Par leurs lettres de nouvelles, les pasteurs, en mission hors de France, partagent leur vécu et leurs questionnements, dans le contexte de la pandémie de Covid19. Comment faire Église ensemble tout en restant confiné ? Comment vivre et partager l’Évangile ?

 

Olivier Déaux est pasteur aux Antilles pour les Églises de Guadeloupe et Martinique ainsi qu’aumônier des prisons.

Je vous écris depuis la Guadeloupe, aux Antilles.

Quelques mots et réflexions dans ce temps si particulier de confinement, dans une région où, habituellement, on profite de la nature, des plages et des montagnes, du contact avec une population ouverte et joyeuse. Eh bien, tout cela, c’est fini !

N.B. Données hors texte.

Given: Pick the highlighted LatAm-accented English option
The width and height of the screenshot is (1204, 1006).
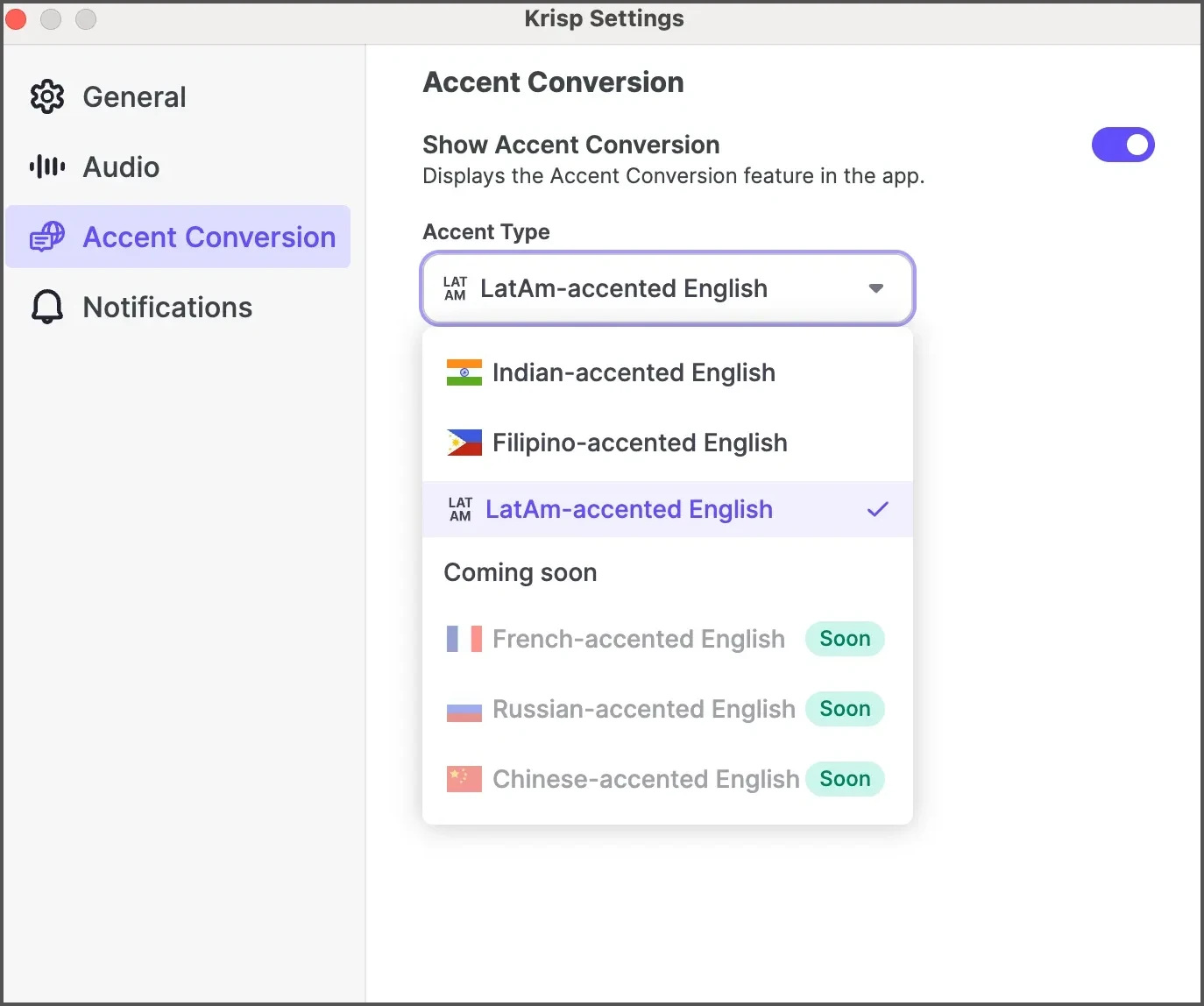Looking at the screenshot, I should (628, 509).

Nous avons perdu nos repères, nous sommes déboussolés, le quotidien se trouve bousculé avec le confinement dû à l’épidémie. D’abord le silence de la ville, troublant et apaisant mais aussi inquiétant. Les rues se sont vidées de leurs voitures, le ronron de la ville s’est tu, d’autres bruits que nous ne remarquions pas auparavant, se font entendre. Les animaux sauvages pointent leur nez. Une drôle de paix, un calme fragile. Parce qu’en même temps ce silence n’est pas « normal », il est presque inquiétant; il n’y a pas de raison pour que la vie s’arrête. Un silence de mort ? Non, un silence d’attente, un silence en point d’interrogation à l’image des conséquences de cette épidémie dont l’homme n’a pas la maîtrise, submergé par la vague.

Nous sommes privés de mouvement, confinés à la maison sans contact avec autrui. Nous devons repenser notre vie dans ce contexte particulier. Cela dit, pour notre communauté chrétienne – c’est aussi vrai pour toute communauté – nous ne pouvons pas vivre sans lien, sans prier, sans chanter, sans louer Dieu. L’Église n’a d’existence qu’au travers les hommes et les femmes qui rendent témoignage à l’Évangile de Jésus Christ, Évangile incarné dans « la communauté de foi ».

Dans l’impossibilité de se rencontrer et de se rassembler, notre communion et notre foi doivent employer d’autres outils. Nous nous sommes mis à la vidéo, aux cultes et aux temps de prières filmés, à regarder ensemble à une heure que l’on se fixe… ou pas. Le CP a tenu sa réunion en vidéo-conférence dans le souci de poursuivre la marche de l’Église en partageant des nouvelles des uns et des autres. On sensibilise nos frères et sœurs aux difficultés financières…

« Rien ne peut nous séparer de l’amour de Dieu manifesté en Jésus Christ », c’est un peu ce que nous essayons de mettre en pratique. Il est notre Unité, notre Communion. Notre prière collective via les réseaux est ce lien qui nous unit à lui et entre nous. Cette épreuve d’isolement qui nous montre combien nous sommes des êtres sociaux, doit nous faire réfléchir aux priorités que nous nous donnons. La croissance à tout prix est remise en cause et cependant elle est la source de revenu des travailleurs. Repenser le collectif avec ses priorités : éducation, santé, accompagnement des plus faibles…  oui, mais cela prendra du temps. Une conversion profonde.

J’ai entendu ce propos dans un petit film qui m’invite à méditer « la destinée de l’homme est dans son cœur et pas dans ses mains ». Nous ne sommes pas tout-puissants, un virus infiniment petit a grippé le moteur qui fait tourner le monde. Le savoir comme le pouvoir ne ne sont pas une fin en soi mais cette vie que nous partageons sur tous les endroits du globe.

Notre plus grande force c’est le lien que nous avons entre nous. L’amour est la seule chose qui se multiplie quand on le partage. Le Christ nous a déjà donné la route à suivre : « Tu aimeras le Seigneur ton Dieu de tout ton cœur, de toute ton âme, de toute ta force et de toute ta pensée, et ton prochain comme toi-même. »

Que cette épreuve ne laisse pas de traces trop profondes là où vous résidez.